**Instructions to follow**
Your answer must be a word-for-word copy of the data.

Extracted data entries
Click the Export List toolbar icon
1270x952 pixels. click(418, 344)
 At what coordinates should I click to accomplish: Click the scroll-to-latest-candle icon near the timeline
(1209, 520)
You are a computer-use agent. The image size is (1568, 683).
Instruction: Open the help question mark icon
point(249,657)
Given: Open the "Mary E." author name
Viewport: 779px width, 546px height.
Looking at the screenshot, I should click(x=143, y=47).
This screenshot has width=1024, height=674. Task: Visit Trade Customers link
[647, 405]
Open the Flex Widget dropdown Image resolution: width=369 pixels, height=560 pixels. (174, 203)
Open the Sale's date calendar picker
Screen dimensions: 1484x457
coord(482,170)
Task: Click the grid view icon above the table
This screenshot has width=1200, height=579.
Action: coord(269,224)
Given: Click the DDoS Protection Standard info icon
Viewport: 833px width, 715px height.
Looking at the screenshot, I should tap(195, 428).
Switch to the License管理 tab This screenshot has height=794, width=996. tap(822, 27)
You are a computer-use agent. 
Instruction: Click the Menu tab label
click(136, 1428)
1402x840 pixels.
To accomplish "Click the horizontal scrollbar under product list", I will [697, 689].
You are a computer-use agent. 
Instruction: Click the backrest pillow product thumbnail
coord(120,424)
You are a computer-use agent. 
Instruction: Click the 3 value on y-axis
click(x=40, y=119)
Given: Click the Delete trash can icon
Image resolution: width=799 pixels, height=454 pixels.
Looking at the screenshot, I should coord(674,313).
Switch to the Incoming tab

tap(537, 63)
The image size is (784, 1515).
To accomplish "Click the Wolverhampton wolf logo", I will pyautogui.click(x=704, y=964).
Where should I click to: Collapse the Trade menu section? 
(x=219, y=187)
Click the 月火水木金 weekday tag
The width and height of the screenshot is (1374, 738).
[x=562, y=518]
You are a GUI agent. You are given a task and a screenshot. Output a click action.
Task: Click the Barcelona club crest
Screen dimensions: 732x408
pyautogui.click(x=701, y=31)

**Finished exercise**
Click the Export List toolbar icon
1270x952 pixels. click(418, 344)
 At what coordinates should I click to accomplish: Click the scroll-to-latest-candle icon near the timeline
(1209, 520)
You are a computer-use agent. The image size is (1568, 683).
Instruction: Open the help question mark icon
point(249,657)
Given: Open the "Mary E." author name
Viewport: 779px width, 546px height.
Looking at the screenshot, I should click(x=143, y=47).
This screenshot has width=1024, height=674. Task: Visit Trade Customers link
[647, 405]
Open the Flex Widget dropdown Image resolution: width=369 pixels, height=560 pixels. (174, 203)
Open the Sale's date calendar picker
Screen dimensions: 1484x457
coord(482,170)
Task: Click the grid view icon above the table
This screenshot has width=1200, height=579.
Action: coord(269,224)
Given: Click the DDoS Protection Standard info icon
Viewport: 833px width, 715px height.
Looking at the screenshot, I should tap(195, 428).
Switch to the License管理 tab This screenshot has height=794, width=996. tap(822, 27)
You are a computer-use agent. 
Instruction: Click the Menu tab label
click(136, 1428)
1402x840 pixels.
To accomplish "Click the horizontal scrollbar under product list", I will [697, 689].
You are a computer-use agent. 
Instruction: Click the backrest pillow product thumbnail
coord(120,424)
You are a computer-use agent. 
Instruction: Click the 3 value on y-axis
click(x=40, y=119)
Given: Click the Delete trash can icon
Image resolution: width=799 pixels, height=454 pixels.
Looking at the screenshot, I should coord(674,313).
Switch to the Incoming tab

tap(537, 63)
The image size is (784, 1515).
To accomplish "Click the Wolverhampton wolf logo", I will pyautogui.click(x=704, y=964).
Where should I click to: Collapse the Trade menu section? 
(x=219, y=187)
Click the 月火水木金 weekday tag
The width and height of the screenshot is (1374, 738).
[x=562, y=518]
You are a GUI agent. You are given a task and a screenshot. Output a click action.
Task: Click the Barcelona club crest
Screen dimensions: 732x408
pyautogui.click(x=701, y=31)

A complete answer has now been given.